I’ve always wondered how these things went! I’ve thought about volunteering for studies but they always seem to bite into my work time (at least the follow-ups do). As soon as I find one that works around my schedule I’ll do it.
I have no fear of needles and wouldn’t mind getting paid a pretty penny for sitting around all weekend and reading.

And I was laughing out loud at this observation:

Tev: the follow ups are usually before and after work time, and it’s not all that difficult to get a study during the weekend.

I had to do a few studies while I was in a Physcology class in college. The first study was with white noise. They same in front of a speaker emmiting white noise and had me distinguish between noises and sounds in front of me. Because I’m hearing impaired they did this to understand conduction deafness and how backround noise effect it.

The second stufy was more intresting. It was a virtual reality study. They were studying the results of prolonged exposure to virtual reality devices. I had to do a virtual reality simulation and games for six hours while they tried to determine adverse effects.

I threw up.

Over and over again.

I couldn’t stop.

My whole world kept spinning.

Guess I’m not buying a virtual rreality headset any time soon…:smiley:

Or a spellchecker…

ducks and runs

:smiley:

yeah, yeah… Everyone here knows I can’t type correctly. I have to typ fast since I’m at work.

damn! I still spelled my post wrong. And I double checked it.

Sorry, I read the title as “How I spent my weekend, or Matt’s adventures with a guinea pig” and all I could think was how stretched out you’ve gotten at such a tender age if you had to move up from gerbils.

[ducks and runs]

As well you should.

Says matt

Would that have been a shaved guinea pig?

Guy goes into a repair shop with a typewriter (this is old school, one of the manual ones), saying “Pvpry timp I strikp thp lpttpr ‘p’ I get an ‘e’!”

[crickets chirping]

matt, did you do the testing for the company that’s been posting ads in buses?

I sure wouldn’t mind the money either, but I’d be too afraid to take non-tested drugs.

I’m participating in a study tomorrow…I get to be injected with stuff and have an MRI, I guess they’re testing a new way of injecting the MRI stuff. 100 bucks for about an hour of my time, not too shabby.

I’m doing another study in April, which is a bit more involved and pays 1000 dollars. I have to take a new painkiller for 9 days, and on the second day, I get to have a colonic barostat, i.e., they jam a tube up my ass and I watch TV or read or nap in a bed for 4 hours. A couple days later, I get to do a transit study, where I come in at 6:00 a.m., they feed me irradiated eggs and I have to stand in front of a camera for five minutes, go do whatever for an hour, then I come back for another five minute scan, and repeat until like 5:00. There are also a few satiety tests, blood draws, etc.

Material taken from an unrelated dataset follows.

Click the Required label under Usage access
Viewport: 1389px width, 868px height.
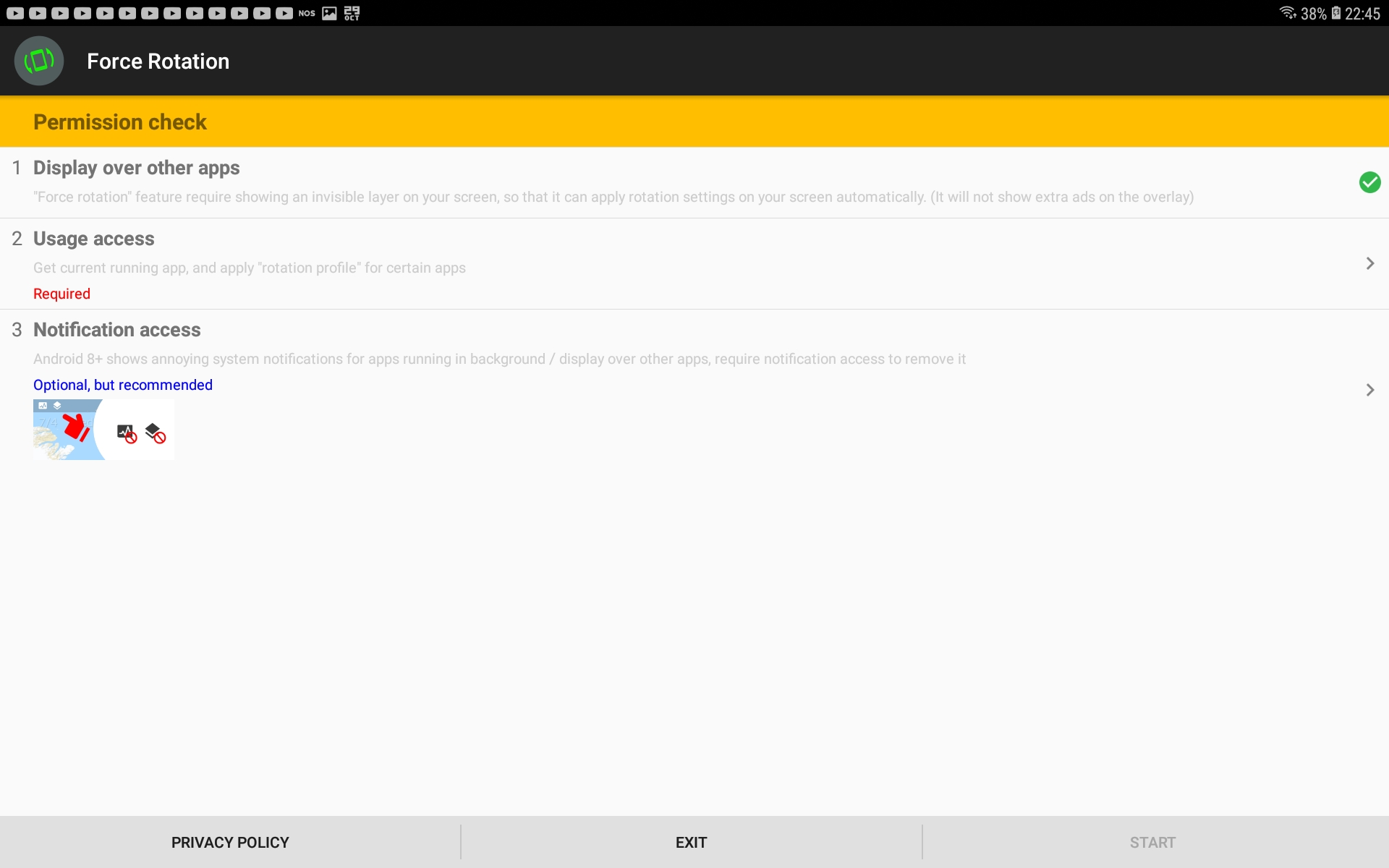coord(61,293)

I was a bit worried about how uncomfortable having a tube shoved in my colon will be, but I’ve been assured that it’s a small tube, the same that they use for a flexible sigmoidoscopy, which I have experienced, and it wasn’t too horribly uncomfortable, so…hey, 1000 bucks!

Yea, that’s the one. And from what I understand, the drugs have already been tested; in fact, the one whose study I’m participating in is already available in Canada. It’s being tested to make it available in Europe.